[SET TASK]:
Copy the records below, swapping "Screen dimensions" for "Display size" and keeping everything else the same. Leave the pictures out.

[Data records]
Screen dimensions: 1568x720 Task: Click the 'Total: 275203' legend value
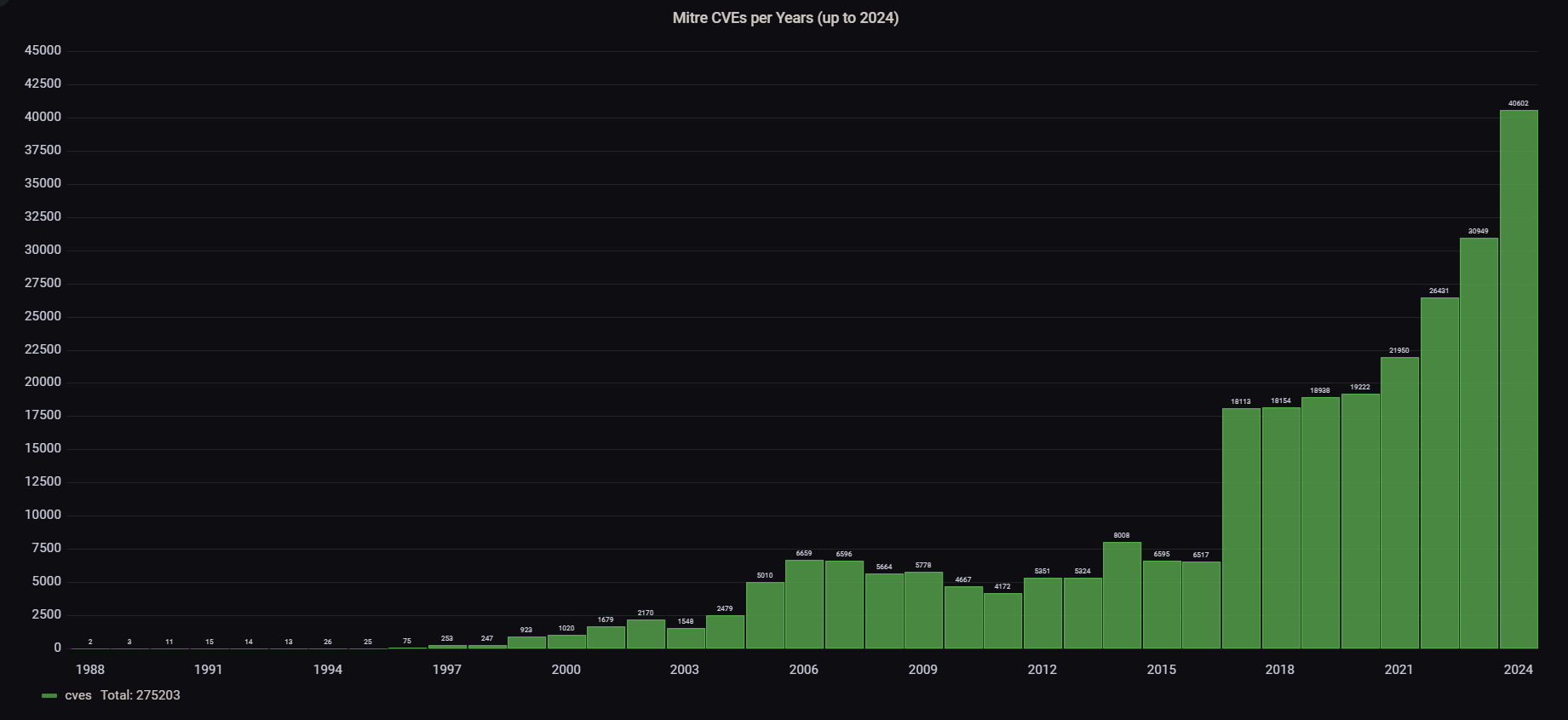(x=141, y=695)
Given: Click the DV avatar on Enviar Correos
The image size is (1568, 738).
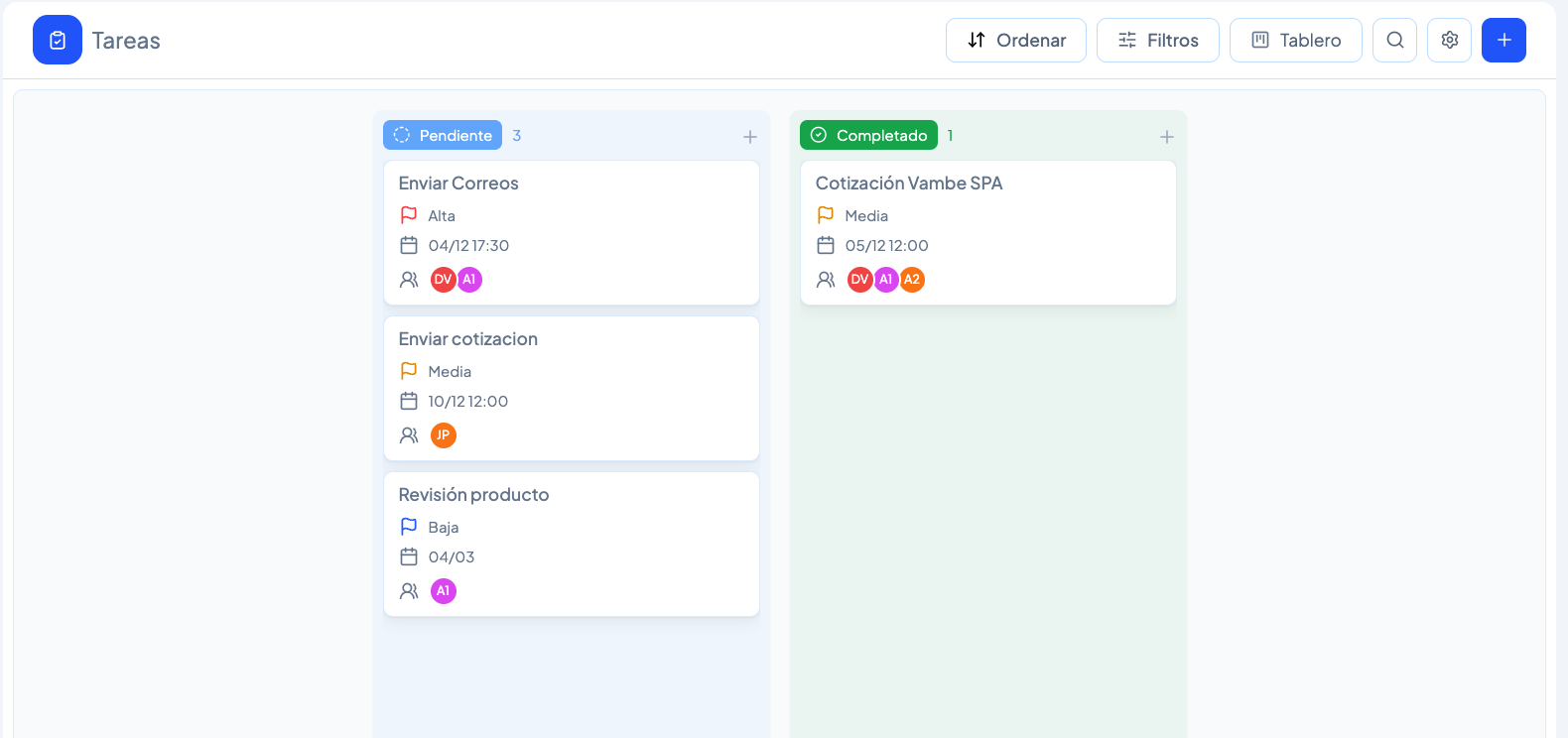Looking at the screenshot, I should (x=443, y=280).
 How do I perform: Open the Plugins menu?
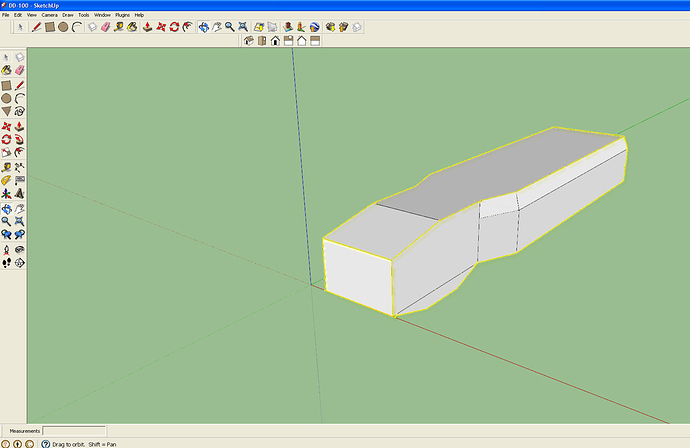[122, 15]
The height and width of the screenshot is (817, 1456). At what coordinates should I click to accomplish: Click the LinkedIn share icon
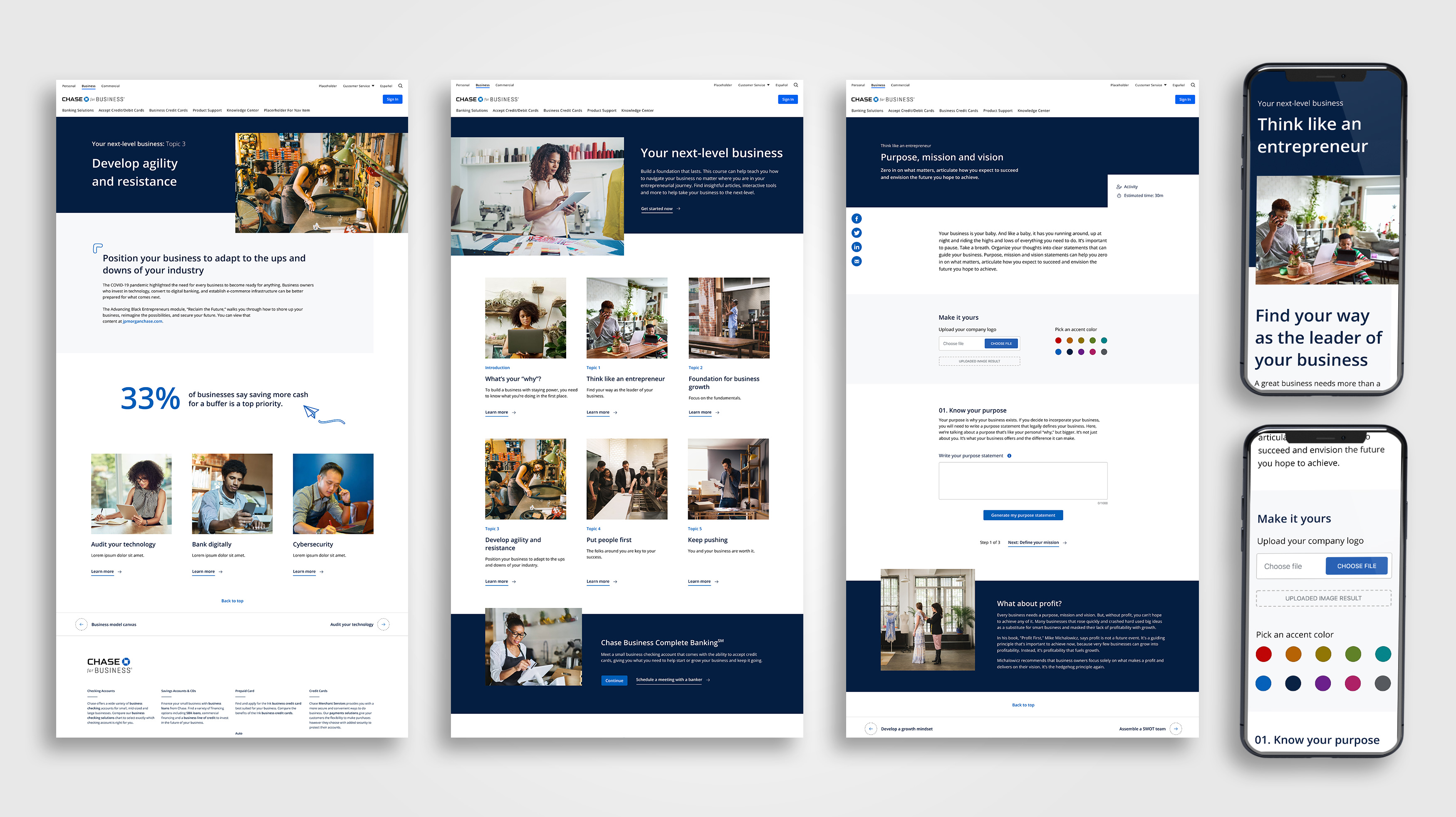pos(856,247)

[OUTPUT BELOW]:
Display size: 1568x720 Task: Click the 'Total: 275203' legend value
(x=141, y=695)
Given: Click the DV avatar on Enviar Correos
The image size is (1568, 738).
Looking at the screenshot, I should (x=443, y=280).
 How do I perform: Open the Plugins menu?
[122, 15]
The height and width of the screenshot is (817, 1456). At what coordinates should I click to accomplish: Click the LinkedIn share icon
pos(856,247)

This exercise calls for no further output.